_Required tasks_.
1: List every cancer stage named in the passage on lung cancer radiotherapy.
2: Quote the stretch of the passage on lung cancer radiotherapy from "Government guidelines for" through "over 2 weeks.".

_Text provided_.
────

There are different ways of giving radical radiotherapy treatment. One way means that you stay in hospital (or a patient hostel) and have 3 treatments each day – 6 hours apart – for 3 weeks, including weekends. This is called CHART (Continuous Hyperfractionated Accelerated Radio Therapy – CHART).
Another way gives 1 treatment each day, for between 4 to 7 weeks. You have this radiotherapy from Monday to Friday as an outpatient. You may need to travel to the hospital each day or stay in a patient hostel. The dose of radiation with both ways of giving radiotherapy is about the same. Some research has shown that in some people CHART works better than having single daily radiotherapy treatments.
Government guidelines for lung cancer say that CHART should be offered to people needing radical radiotherapy who have
- Stage 1 or 2 NCSLC and can't have surgery
- Stage 3A or 3B NSCLC and are not fit enough to have chemoradiotherapy
For small tumours on the outer part of the lung, some people have targeted radiotherapy (stereotactic radiotherapy) 3 to 5 times over 2 weeks.

────

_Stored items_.
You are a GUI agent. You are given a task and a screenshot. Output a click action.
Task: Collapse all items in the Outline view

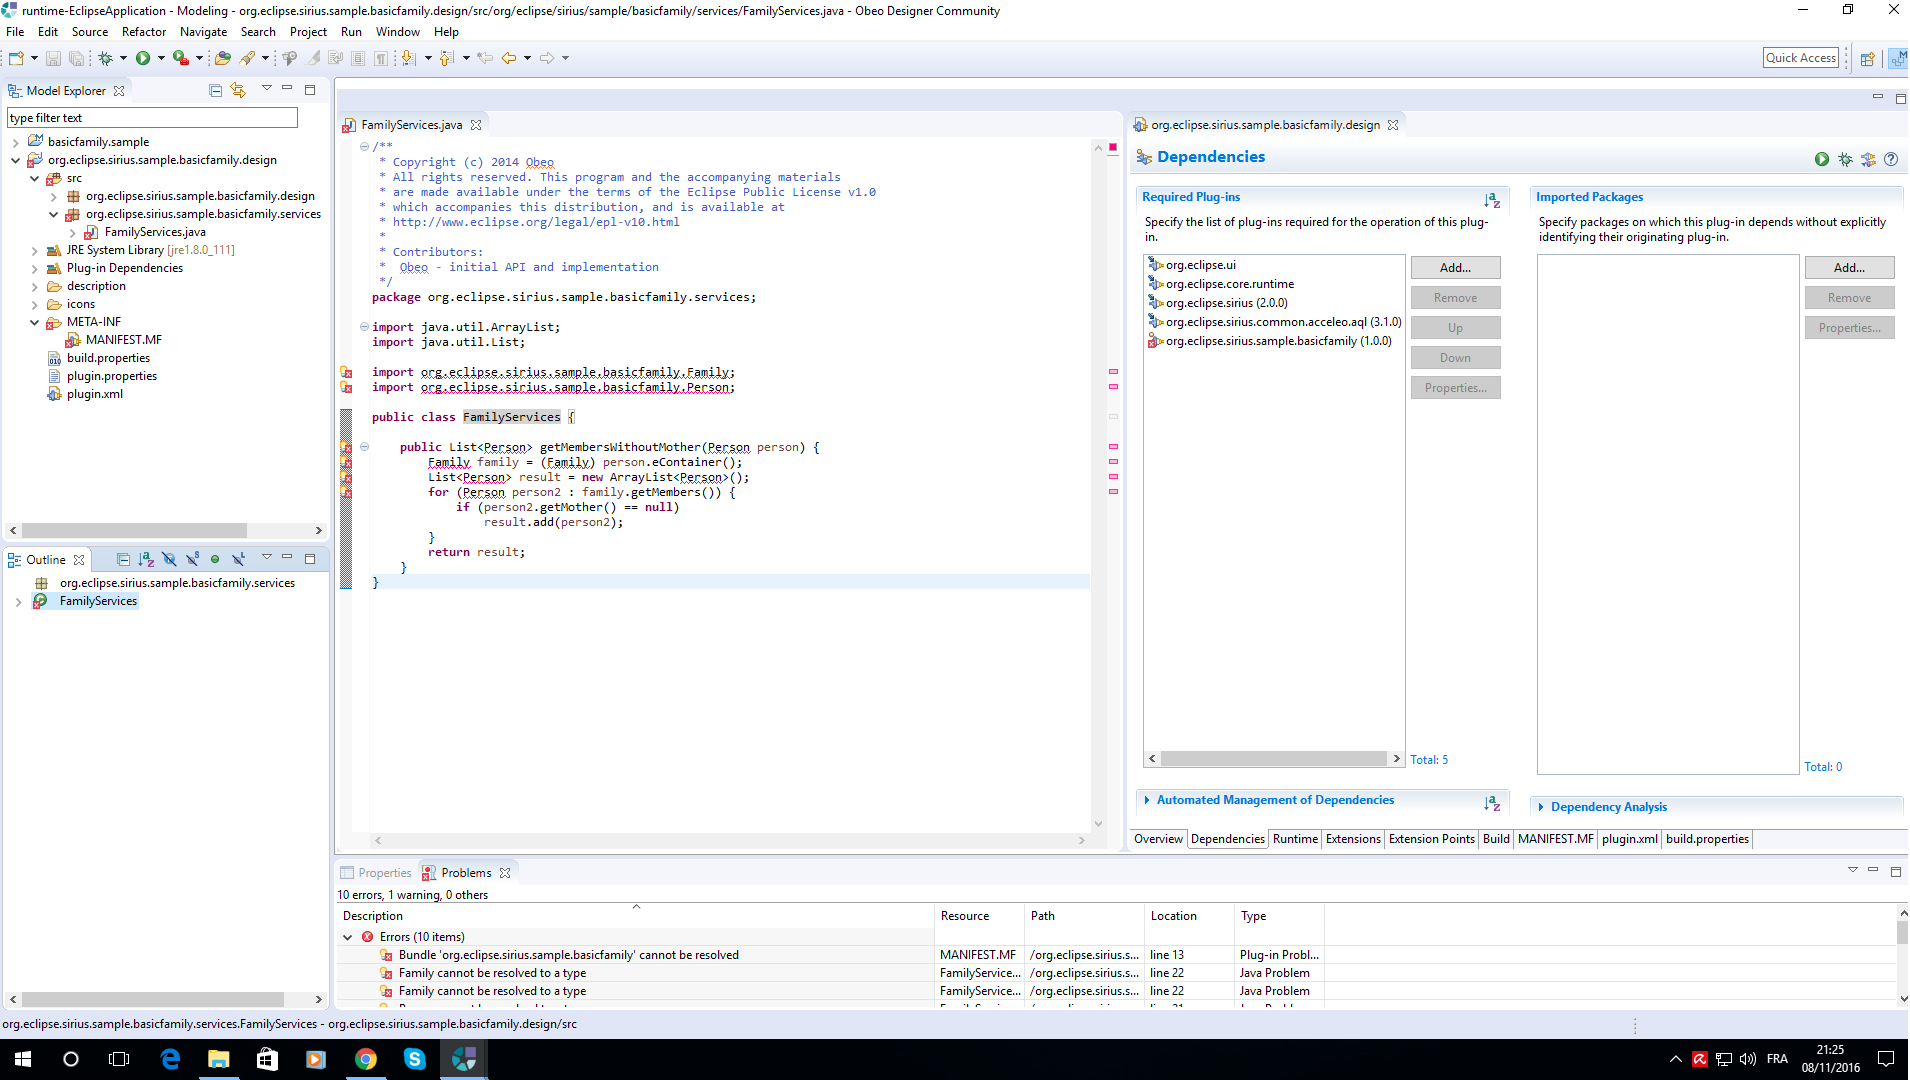(123, 559)
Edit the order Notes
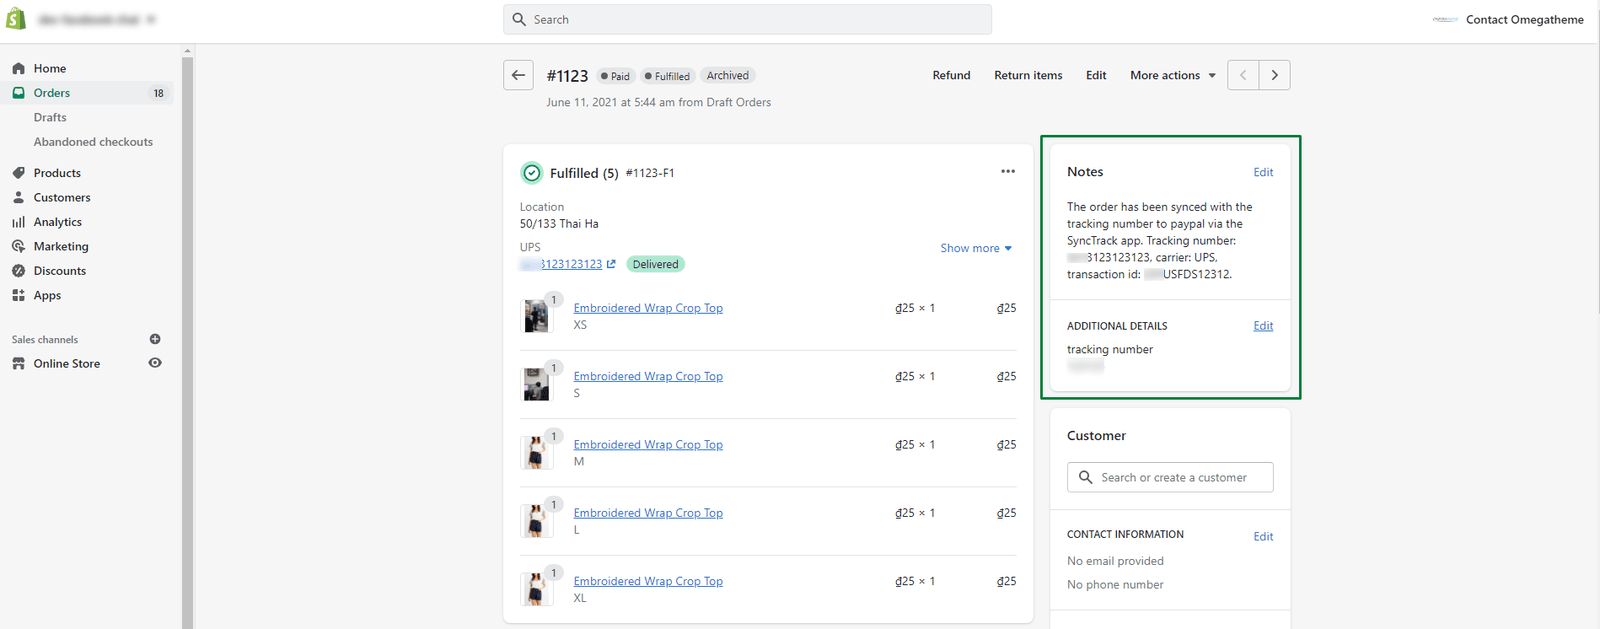The height and width of the screenshot is (629, 1600). (x=1263, y=172)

────

_Results for the exercise_.
1:
Stage 1
Stage 2
Stage 3A
Stage 3B

2:
Government guidelines for lung cancer say that CHART should be offered to people needing radical radiotherapy who have
- Stage 1 or 2 NCSLC and can't have surgery
- Stage 3A or 3B NSCLC and are not fit enough to have chemoradiotherapy
For small tumours on the outer part of the lung, some people have targeted radiotherapy (stereotactic radiotherapy) 3 to 5 times over 2 weeks.